O avanço da regulação sobre criptomoedas no Brasil, somado ao medo de impostos mais severos, provocou um freio no apetite dos brasileiros pelo Bitcoin e outros ativos digitais. Dados do Banco Central mostram que o interesse dos investidores locais caiu 30% só no início de 2025, refletindo uma onda de insegurança jurídica e econômica.
Ao mesmo tempo, o governo de Luiz Inácio Lula da Silva acelera discussões para enquadrar o mercado cripto em modelos tributários mais rigorosos, como a nova MP que pede um imposto de 17,5% para todos os trades com Bitcoin e criptomoedas. Isso gera incerteza entre usuários, que temem um aumento nos custos operacionais e na burocracia.
De um lado, as exchanges e plataformas financeiras aceleram a adaptação às regras. Em uma conversa com o Cointelegraph Brasil, durante o Febraban Tech, Georgia Sanches, Business Development Manager da Sumsub, comentou que o cenário de regulação mais firme trouxe avanços relevantes em segurança.
“Observamos um amadurecimento dos processos de KYC e AML, com monitoramento em tempo real, verificação biométrica e inteligência artificial contra fraudes”, explica.
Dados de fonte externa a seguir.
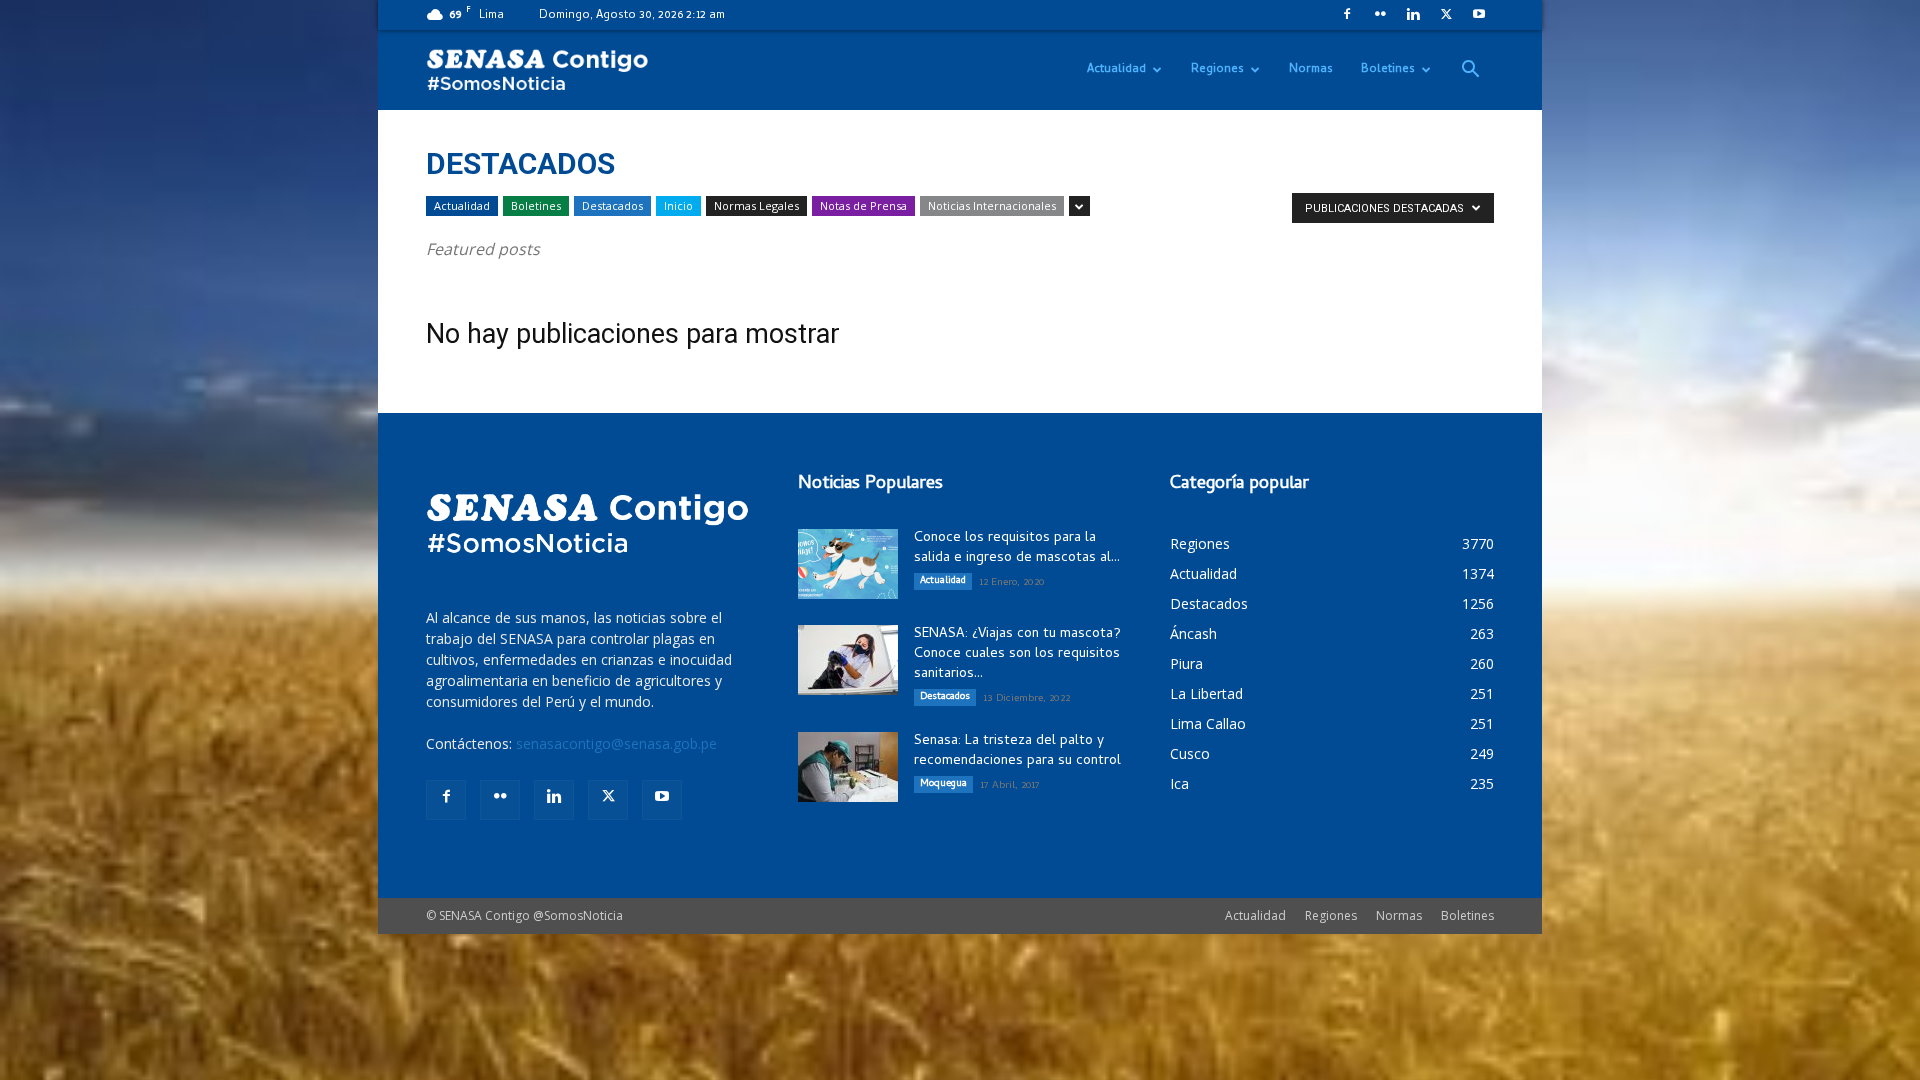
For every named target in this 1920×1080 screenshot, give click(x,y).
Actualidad (1116, 70)
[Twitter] (1446, 14)
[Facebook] (1347, 14)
A Sumsub, que atende 8 das 10 maiores exchanges do mundo, afirma que empresas no Brasil passaram a tratar compliance não como custo, mas como vantagem competitiva. Mesmo assim, a desconfiança sobre como a Receita Federal vai tributar ganhos, somada à falta de clareza sobre stablecoins, esfriou o mercado.
Além disso, o avanço do Drex, traz dúvidas. Embora a iniciativa do Banco Central prometa eficiência e digitalização, sua natureza centralizada assusta parte da comunidade cripto, que prioriza privacidade e autonomia.
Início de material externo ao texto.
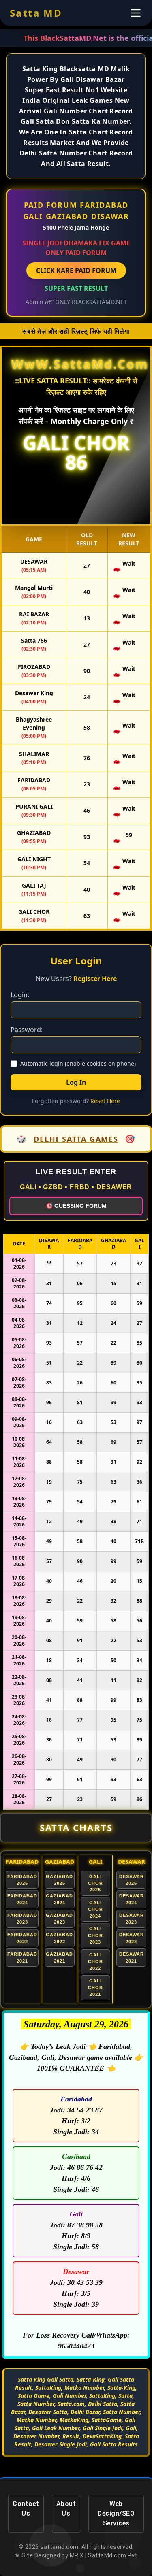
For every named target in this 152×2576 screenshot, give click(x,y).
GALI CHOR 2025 (95, 1883)
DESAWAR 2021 (131, 1957)
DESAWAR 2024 (131, 1899)
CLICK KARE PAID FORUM (76, 270)
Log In (76, 1082)
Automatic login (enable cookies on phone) (78, 1063)
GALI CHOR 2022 (95, 1961)
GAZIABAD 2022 (59, 1938)
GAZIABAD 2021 (59, 1957)
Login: (20, 994)
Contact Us (26, 2508)
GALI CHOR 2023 (95, 1935)
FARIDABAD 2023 (22, 1919)
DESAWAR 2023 (131, 1919)
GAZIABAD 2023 (59, 1919)
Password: (27, 1029)
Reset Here (105, 1101)
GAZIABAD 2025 (59, 1880)
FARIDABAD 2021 (22, 1957)
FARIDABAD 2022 (22, 1938)
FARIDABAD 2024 (22, 1899)
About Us (66, 2508)
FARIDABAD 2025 (22, 1880)
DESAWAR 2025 (131, 1880)
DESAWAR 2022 (131, 1938)
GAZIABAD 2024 (59, 1899)
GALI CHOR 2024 (95, 1909)
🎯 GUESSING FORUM (76, 1206)
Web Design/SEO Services (116, 2513)
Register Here (95, 978)
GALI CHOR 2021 (95, 1987)
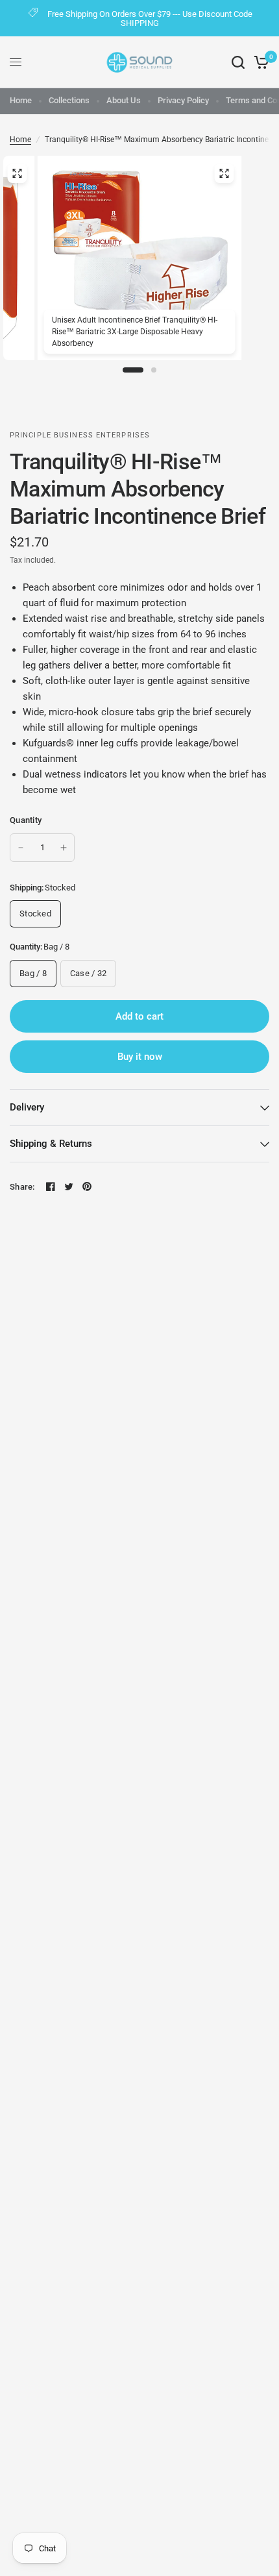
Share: (22, 1187)
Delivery (27, 1107)
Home (21, 100)
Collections (69, 100)
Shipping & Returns (51, 1143)
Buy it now (139, 1056)
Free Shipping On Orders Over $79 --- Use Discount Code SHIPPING (149, 18)
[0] (259, 62)
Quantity (26, 820)
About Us (123, 100)
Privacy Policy (183, 100)
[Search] (238, 62)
“Se por um lado o Drex melhora a segurança e reduz fraudes, por outro limita a privacidade, já que funciona em uma blockchain permissionada, acessível só às autoridades”, alerta Georgia.
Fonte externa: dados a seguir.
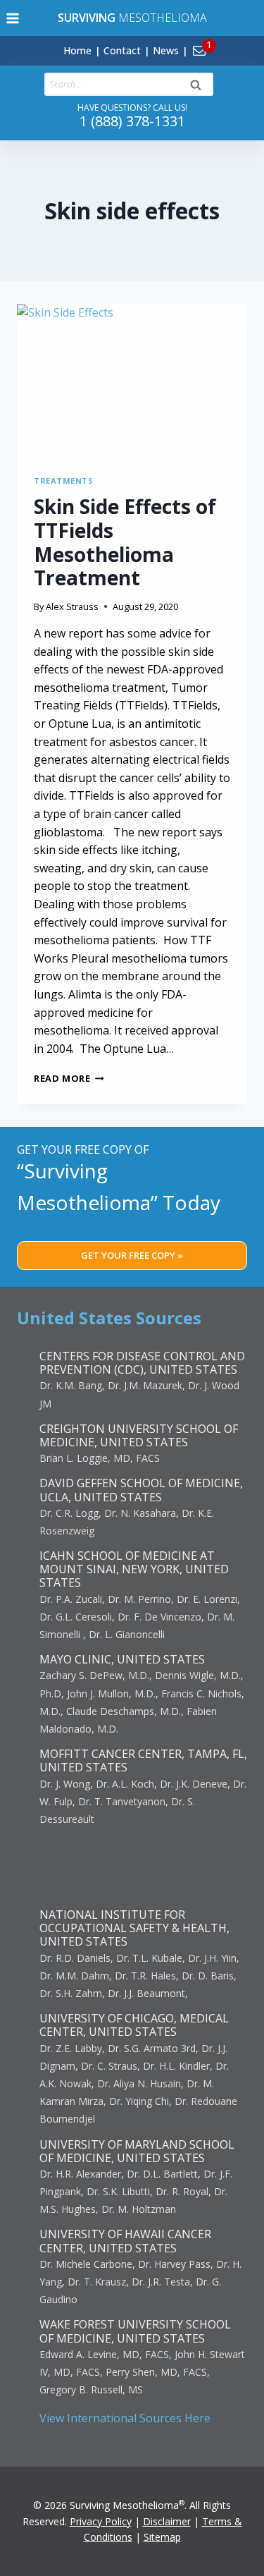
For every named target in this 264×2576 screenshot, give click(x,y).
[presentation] (132, 381)
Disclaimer (167, 2521)
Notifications (223, 42)
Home (77, 50)
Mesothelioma (132, 17)
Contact (122, 50)
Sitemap (162, 2537)
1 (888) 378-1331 (132, 120)
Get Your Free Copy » (132, 1255)
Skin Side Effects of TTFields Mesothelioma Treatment (125, 542)
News (166, 50)
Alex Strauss (72, 606)
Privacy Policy (101, 2521)
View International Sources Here (124, 2418)
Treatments (64, 480)
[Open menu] (13, 18)
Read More (69, 1078)
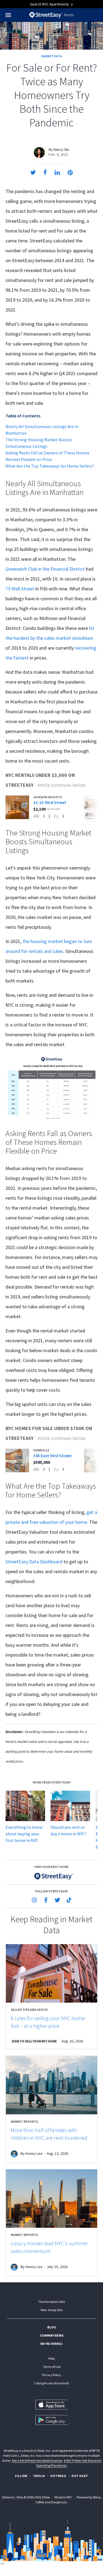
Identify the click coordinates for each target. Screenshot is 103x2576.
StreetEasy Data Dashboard (33, 1561)
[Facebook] (46, 1900)
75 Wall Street (19, 588)
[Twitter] (57, 1900)
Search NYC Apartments (50, 4)
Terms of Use (51, 2367)
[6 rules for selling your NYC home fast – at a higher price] (51, 1973)
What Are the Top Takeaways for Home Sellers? (49, 466)
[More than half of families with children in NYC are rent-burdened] (51, 2085)
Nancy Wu (61, 149)
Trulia (39, 2476)
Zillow (21, 2476)
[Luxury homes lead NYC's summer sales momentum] (51, 2198)
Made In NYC (63, 2497)
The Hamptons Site (51, 2302)
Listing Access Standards (51, 2383)
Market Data (51, 56)
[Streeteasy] (51, 1876)
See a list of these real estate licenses (37, 2460)
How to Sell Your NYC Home (34, 2041)
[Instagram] (34, 1900)
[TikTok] (69, 1900)
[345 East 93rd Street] (41, 1460)
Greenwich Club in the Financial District (45, 569)
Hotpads (58, 2476)
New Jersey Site (51, 2310)
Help (51, 2358)
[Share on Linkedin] (57, 172)
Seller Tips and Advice (29, 2010)
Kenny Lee (34, 2153)
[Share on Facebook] (45, 172)
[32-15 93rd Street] (41, 807)
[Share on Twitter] (33, 172)
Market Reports (24, 2121)
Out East (79, 2476)
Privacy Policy (51, 2375)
Stablecoins e impostos: o novo desafio do mercado cripto
Outro ponto de tensão envolve a proposta do governo de enquadrar stablecoins no mercado de câmbio. Para Georgia, essa medida pode conter crimes financeiros, mas também aumenta a burocracia para quem busca praticidade nas transações digitais.
A Travel Rule, já adotada em outros países, obriga as exchanges a informarem dados de origem e destino nas transações. A Sumsub, pioneira no desenvolvimento de ferramentas para essa regra, alerta que a exigência precisa ser acompanhada de clareza legal.
“Sem uma lei bem definida e alinhada aos padrões globais, o mercado não vai evoluir com segurança”, defende.
Apesar das incertezas, a Sumsub acredita no potencial do Brasil como polo de inovação no setor. A empresa planeja expandir suas operações no país, fechando novas parcerias com fintechs e empresas de blockchain. Seu foco está em oferecer uma plataforma de compliance que una KYC, AML e monitoramento de transações em um único sistema, facilitando a vida das empresas.
Confira a entrevista completa
KYC e AML
Cointelegraph Brasil (CTBR): A Sumsub atua com verificação de identidade e compliance em diversas exchanges. Que mudanças práticas você observa nos processos de KYC e AML no Brasil após o início das discussões regulatórias?
Georgia Sanches (GS): Sim, a Sumsub está fornecendo serviços de verificação para 8 das 10 principais exchanges globais de criptomoedas. Com o avanço das discussões regulatórias no Brasil, observamos um amadurecimento significativo nos processos de KYC e AML.
Exchanges e empresas de ativos digitais estão adotando padrões mais robustos de verificação de identidade, monitoramento em tempo real e validação contínua de usuários. Há uma demanda crescente por soluções mais adaptáveis e automatizadas, que também levem em conta a experiência do usuário.
Isso inclui processos de onboarding com verificação biométrica, validação documental em múltiplas etapas e o uso de inteligência artificial para detecção de fraudes.
A regulação tem funcionado de maneira positiva. Empresas que antes viam o compliance como um custo passaram a tratá-lo como um diferencial competitivo e um requisito estratégico para operar com legitimidade no mercado nacional.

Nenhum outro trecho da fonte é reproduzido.